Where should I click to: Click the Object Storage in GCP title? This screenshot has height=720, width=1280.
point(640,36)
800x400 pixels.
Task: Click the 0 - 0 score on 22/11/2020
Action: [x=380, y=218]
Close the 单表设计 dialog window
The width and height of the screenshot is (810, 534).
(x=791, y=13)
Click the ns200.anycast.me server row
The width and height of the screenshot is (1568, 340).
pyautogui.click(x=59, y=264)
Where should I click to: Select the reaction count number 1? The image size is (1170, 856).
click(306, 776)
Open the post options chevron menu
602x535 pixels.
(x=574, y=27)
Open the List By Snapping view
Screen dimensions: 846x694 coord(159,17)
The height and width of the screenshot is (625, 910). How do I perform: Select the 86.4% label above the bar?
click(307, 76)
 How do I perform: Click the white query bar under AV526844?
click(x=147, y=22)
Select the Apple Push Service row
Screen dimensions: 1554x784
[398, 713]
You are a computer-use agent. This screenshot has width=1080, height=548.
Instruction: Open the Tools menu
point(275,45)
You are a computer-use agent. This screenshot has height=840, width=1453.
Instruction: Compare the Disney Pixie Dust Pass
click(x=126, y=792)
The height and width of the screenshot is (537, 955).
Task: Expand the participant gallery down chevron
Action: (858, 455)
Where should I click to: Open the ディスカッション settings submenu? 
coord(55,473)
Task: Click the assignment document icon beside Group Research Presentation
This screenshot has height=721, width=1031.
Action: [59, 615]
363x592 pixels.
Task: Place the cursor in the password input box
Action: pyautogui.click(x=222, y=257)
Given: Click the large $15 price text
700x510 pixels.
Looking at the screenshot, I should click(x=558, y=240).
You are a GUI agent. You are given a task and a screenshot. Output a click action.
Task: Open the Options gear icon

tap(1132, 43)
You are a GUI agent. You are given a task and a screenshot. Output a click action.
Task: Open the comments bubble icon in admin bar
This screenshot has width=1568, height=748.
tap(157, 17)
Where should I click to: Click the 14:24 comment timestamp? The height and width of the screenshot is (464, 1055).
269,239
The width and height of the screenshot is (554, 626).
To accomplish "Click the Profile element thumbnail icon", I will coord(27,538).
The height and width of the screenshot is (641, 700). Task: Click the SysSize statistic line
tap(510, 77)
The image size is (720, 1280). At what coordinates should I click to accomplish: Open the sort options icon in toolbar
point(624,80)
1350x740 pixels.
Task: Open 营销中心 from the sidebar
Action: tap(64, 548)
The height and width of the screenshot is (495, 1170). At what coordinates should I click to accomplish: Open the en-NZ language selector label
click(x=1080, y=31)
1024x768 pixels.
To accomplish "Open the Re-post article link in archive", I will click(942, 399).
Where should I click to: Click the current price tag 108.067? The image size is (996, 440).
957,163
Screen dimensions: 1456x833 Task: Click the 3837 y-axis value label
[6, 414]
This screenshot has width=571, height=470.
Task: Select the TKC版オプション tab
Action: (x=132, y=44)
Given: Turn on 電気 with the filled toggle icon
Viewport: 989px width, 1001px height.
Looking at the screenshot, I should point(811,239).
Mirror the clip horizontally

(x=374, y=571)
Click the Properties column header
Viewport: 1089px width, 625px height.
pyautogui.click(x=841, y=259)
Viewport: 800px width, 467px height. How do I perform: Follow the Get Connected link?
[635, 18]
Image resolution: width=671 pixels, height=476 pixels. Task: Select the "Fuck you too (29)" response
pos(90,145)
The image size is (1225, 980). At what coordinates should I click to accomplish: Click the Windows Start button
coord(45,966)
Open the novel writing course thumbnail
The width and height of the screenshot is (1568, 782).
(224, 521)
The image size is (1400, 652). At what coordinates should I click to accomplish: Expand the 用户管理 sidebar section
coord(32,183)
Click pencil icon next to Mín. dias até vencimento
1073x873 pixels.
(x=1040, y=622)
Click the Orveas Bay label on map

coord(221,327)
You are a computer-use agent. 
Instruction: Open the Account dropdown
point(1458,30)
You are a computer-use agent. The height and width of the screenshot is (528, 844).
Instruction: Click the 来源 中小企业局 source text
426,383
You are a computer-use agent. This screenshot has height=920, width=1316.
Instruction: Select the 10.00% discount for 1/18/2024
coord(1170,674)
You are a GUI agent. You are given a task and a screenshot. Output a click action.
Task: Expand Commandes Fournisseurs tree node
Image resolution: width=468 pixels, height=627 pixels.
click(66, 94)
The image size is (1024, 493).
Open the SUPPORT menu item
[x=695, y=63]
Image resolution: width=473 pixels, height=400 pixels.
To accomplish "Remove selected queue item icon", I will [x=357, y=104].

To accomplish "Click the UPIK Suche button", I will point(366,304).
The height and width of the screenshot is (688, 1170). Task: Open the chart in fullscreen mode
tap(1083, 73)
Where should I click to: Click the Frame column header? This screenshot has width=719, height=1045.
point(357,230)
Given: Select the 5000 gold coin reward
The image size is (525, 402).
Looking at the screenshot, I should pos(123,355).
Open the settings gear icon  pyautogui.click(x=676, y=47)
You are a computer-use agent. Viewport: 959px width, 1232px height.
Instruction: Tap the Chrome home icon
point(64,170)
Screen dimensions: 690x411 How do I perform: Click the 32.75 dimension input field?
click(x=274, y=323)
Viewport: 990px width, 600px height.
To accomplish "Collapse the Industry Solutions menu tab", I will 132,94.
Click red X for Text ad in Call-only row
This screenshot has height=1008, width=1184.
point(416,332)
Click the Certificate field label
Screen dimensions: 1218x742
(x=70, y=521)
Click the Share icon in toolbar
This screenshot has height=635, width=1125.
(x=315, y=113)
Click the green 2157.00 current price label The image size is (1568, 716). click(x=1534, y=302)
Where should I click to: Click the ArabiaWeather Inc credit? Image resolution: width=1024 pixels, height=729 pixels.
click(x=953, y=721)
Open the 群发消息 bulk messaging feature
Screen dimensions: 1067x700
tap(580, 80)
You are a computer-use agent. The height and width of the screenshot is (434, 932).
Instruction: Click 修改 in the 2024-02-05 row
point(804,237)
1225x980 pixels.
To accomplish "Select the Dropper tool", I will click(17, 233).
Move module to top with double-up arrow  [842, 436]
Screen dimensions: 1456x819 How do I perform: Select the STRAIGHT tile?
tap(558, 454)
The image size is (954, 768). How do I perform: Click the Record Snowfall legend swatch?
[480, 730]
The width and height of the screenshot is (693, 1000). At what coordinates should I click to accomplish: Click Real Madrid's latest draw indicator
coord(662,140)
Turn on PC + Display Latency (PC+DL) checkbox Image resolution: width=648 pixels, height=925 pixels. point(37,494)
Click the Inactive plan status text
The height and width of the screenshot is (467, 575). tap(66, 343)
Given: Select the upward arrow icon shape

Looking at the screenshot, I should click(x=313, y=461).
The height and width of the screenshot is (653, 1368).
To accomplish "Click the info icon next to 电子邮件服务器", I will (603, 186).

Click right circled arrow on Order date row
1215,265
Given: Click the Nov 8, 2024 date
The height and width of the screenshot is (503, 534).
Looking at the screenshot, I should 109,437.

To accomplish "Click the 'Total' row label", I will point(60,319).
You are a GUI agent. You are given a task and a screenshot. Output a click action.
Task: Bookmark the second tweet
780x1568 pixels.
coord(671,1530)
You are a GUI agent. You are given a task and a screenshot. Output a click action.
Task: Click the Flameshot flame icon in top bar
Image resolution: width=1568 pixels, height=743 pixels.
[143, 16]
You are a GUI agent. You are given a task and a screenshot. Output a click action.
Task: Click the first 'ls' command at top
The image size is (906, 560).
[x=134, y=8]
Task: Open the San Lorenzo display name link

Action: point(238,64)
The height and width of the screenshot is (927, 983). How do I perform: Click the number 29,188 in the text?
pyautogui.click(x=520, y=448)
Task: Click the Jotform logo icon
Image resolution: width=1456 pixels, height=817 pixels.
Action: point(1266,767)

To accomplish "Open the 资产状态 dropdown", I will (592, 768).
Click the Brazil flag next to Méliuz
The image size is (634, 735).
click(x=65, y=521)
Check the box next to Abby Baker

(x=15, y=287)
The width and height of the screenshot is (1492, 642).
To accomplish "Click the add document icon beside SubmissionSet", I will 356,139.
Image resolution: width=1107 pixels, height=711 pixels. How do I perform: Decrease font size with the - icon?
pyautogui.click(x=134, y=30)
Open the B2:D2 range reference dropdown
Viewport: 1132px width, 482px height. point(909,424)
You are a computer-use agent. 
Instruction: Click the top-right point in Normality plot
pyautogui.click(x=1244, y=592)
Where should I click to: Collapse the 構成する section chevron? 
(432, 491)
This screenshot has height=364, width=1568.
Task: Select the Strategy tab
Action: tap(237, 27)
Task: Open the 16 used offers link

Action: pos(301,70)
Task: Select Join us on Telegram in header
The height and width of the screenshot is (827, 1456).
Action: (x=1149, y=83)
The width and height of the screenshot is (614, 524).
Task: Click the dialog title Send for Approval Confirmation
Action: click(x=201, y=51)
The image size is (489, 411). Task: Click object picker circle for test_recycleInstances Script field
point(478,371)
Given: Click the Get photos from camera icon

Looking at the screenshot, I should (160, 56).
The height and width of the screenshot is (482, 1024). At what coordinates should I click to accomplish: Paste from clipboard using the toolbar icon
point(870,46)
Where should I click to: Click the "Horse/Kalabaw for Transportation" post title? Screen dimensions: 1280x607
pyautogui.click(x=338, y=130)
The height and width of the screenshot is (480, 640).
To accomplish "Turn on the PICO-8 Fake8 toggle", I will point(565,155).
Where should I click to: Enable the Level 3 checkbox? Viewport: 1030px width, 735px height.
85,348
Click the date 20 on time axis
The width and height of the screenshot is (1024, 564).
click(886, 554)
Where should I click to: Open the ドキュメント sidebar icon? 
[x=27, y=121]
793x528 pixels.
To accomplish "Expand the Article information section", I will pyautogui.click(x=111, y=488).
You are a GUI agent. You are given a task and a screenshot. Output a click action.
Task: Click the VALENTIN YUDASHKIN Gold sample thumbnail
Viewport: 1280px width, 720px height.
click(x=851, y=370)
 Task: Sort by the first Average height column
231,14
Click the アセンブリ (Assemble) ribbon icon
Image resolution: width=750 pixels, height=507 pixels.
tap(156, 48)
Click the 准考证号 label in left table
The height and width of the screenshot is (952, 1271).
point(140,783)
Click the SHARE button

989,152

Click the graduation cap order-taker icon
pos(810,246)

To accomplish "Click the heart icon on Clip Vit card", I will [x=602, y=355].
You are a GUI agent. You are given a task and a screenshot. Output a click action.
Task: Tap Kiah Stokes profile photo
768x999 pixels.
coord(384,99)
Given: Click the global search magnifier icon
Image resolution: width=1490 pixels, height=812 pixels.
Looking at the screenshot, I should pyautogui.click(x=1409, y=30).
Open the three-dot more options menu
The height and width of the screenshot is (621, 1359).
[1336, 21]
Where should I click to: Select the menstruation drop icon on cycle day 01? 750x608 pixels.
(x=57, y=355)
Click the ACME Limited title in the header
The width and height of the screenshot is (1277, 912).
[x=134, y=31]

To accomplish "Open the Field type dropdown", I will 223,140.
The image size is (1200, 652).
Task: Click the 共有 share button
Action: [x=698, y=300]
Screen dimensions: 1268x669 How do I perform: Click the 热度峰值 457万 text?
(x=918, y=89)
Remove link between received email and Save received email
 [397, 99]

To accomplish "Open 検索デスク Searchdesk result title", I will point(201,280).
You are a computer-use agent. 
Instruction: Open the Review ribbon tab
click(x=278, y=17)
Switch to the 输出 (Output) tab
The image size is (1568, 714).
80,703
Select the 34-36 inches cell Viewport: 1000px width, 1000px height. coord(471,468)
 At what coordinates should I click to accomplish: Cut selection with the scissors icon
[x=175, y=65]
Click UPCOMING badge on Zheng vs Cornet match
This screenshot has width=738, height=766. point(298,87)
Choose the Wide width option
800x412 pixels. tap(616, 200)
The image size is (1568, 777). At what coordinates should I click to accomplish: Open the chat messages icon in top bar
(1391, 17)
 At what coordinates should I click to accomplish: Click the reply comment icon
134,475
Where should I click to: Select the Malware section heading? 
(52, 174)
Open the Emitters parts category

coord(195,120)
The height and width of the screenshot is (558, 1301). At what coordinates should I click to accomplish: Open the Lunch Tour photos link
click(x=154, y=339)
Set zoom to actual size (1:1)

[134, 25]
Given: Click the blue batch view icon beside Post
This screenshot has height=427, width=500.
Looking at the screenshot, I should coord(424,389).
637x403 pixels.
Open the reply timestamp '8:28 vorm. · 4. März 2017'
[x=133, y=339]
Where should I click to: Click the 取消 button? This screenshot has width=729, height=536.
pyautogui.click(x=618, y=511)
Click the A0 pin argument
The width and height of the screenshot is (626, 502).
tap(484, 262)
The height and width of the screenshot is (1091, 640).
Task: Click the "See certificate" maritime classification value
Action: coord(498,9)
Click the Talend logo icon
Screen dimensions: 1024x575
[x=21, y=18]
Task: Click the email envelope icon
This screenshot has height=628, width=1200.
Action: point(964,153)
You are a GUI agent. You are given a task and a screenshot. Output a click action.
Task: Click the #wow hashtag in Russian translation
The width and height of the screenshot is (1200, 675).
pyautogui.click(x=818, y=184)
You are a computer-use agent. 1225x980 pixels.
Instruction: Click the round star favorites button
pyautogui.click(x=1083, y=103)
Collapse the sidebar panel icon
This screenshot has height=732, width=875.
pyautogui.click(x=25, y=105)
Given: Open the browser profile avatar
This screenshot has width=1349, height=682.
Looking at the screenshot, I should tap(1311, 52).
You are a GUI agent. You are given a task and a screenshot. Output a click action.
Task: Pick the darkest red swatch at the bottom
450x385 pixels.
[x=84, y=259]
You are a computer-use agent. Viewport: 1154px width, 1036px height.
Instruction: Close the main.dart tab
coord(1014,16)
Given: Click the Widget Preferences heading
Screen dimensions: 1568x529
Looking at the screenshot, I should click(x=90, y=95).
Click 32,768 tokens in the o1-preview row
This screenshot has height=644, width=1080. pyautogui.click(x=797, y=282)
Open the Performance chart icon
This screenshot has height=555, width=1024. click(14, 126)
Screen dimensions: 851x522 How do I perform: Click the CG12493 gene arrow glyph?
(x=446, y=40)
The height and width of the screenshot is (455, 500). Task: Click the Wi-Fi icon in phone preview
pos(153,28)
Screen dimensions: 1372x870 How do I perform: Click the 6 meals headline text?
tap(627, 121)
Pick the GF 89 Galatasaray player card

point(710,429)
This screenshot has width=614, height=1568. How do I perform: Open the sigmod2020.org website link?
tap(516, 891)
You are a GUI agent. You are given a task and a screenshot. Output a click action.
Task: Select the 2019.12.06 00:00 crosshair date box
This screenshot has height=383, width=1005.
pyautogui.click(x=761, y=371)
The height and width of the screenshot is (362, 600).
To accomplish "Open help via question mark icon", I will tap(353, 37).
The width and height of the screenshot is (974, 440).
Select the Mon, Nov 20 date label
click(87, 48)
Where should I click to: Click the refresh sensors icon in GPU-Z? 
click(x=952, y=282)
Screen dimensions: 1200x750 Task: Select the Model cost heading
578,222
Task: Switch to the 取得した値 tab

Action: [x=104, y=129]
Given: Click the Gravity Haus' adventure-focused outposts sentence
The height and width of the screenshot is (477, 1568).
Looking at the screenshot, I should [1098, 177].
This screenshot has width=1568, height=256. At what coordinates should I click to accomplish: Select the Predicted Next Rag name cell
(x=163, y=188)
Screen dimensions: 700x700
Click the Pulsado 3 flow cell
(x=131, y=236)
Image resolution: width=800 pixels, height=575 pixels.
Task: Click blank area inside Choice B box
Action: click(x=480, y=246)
════════
● What you have to do:
Of all the entries above, retype exactly the lines from the line with "The height and width of the screenshot is (482, 1024)." to the line with "Task: Click the VALENTIN", both included, and no others.

● Answer to the problem:
The height and width of the screenshot is (482, 1024). At what coordinates should I click to accomplish: Paste from clipboard using the toolbar icon
point(870,46)
Where should I click to: Click the "Horse/Kalabaw for Transportation" post title? Screen dimensions: 1280x607
pyautogui.click(x=338, y=130)
The height and width of the screenshot is (480, 640).
To accomplish "Turn on the PICO-8 Fake8 toggle", I will point(565,155).
Where should I click to: Enable the Level 3 checkbox? Viewport: 1030px width, 735px height.
85,348
Click the date 20 on time axis
The width and height of the screenshot is (1024, 564).
click(886, 554)
Where should I click to: Open the ドキュメント sidebar icon? 
[x=27, y=121]
793x528 pixels.
To accomplish "Expand the Article information section", I will pyautogui.click(x=111, y=488).
You are a GUI agent. You are given a task and a screenshot. Output a click action.
Task: Click the VALENTIN YUDASHKIN Gold sample thumbnail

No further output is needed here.